Salzwedel l Der Verfahrensfehler bei der Abstimmung über einen Antrag der Fraktion Salzwedel Land im Salzwedeler Hauptausschuss könnte ein Nachspiel haben (wir berichteten). Im Zusammenhang mit dem Beschluss über den Ausbau der Braunschweiger Straße hatte Oberbürgermeisterin Sabine Danicke dabei am Mittwoch nur einen Teil des von Wolfgang Kappler (Salzwedel Land) vorgetragenen Vorschlags wiedergegeben und zur Abstimmung gestellt.

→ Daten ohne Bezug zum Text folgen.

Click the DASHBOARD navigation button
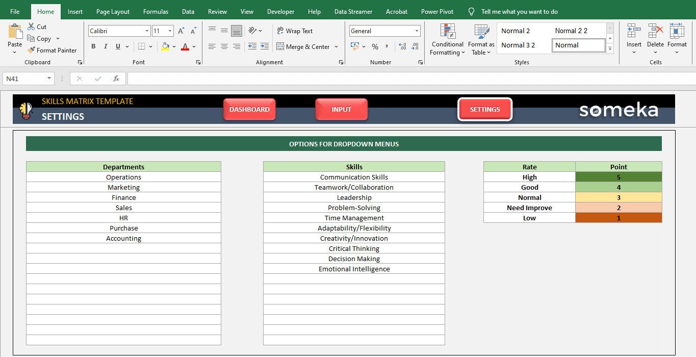Image resolution: width=696 pixels, height=357 pixels. tap(249, 109)
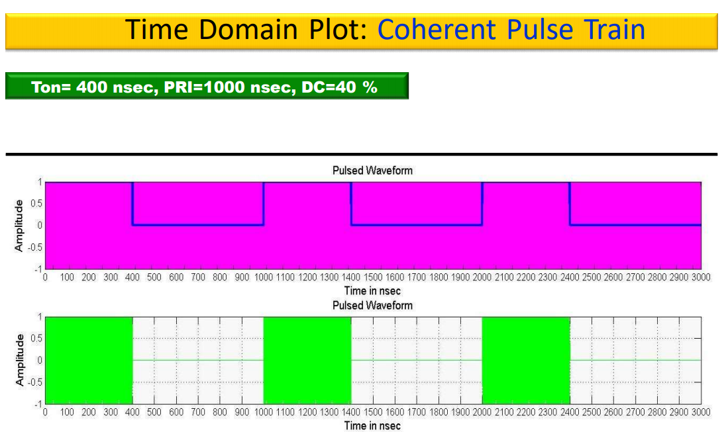
Task: Click the blue pulse trace in upper plot
Action: click(199, 225)
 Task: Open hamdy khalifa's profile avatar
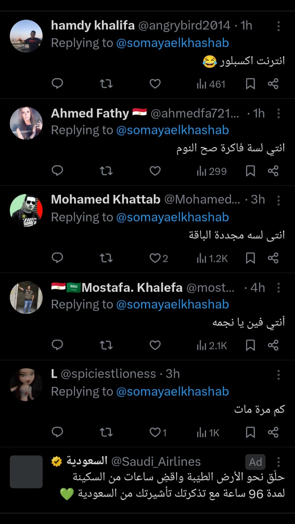[26, 36]
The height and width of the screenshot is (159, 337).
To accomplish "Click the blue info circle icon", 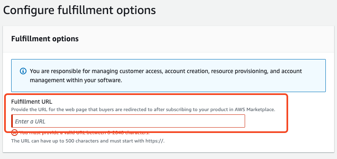I will pos(23,71).
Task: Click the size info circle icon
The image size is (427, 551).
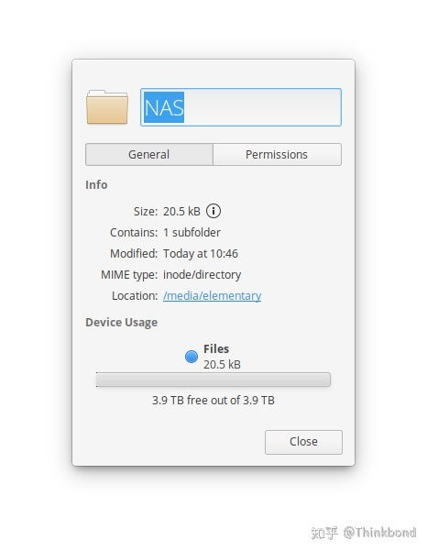Action: point(214,211)
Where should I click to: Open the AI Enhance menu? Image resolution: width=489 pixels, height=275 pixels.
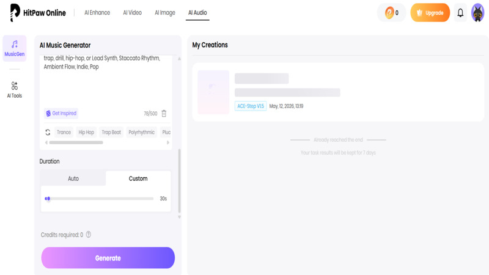pos(97,12)
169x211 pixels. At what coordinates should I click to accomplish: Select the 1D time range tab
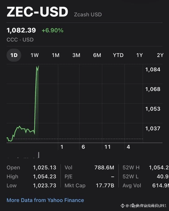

Katrin Pfannenschmidt, Leiterin der Kommunalaufsicht beim Landkreis, sagte dazu auf Nachfrage: "Nach den uns aus Presse und Internet vorliegenden Informationen ist der Antrag fehlerhaft wiedergegeben worden. Die Abstimmung ist damit ungültig." Auf Anfrage der Kommunalaufsicht habe die Stadtverwaltung am Freitag keine eigenen Unterlagen mehr zur weiteren Klärung vorgelegt.

Antragsteller Wolfgang Kappler hat nun das Recht, die Aufnahme des Punktes in die Tagesordnung für die nächste Sitzung des Hauptausschusses zu beantragen, sagte Pfannenschmidt. Die Mitglieder des Gremiums müssten dann erneut abstimmen. Unberührt davon bleibe allerdings die Rechtmäßigkeit des gefassten Beschlusses zum Ausbau der Braunschweiger Straße.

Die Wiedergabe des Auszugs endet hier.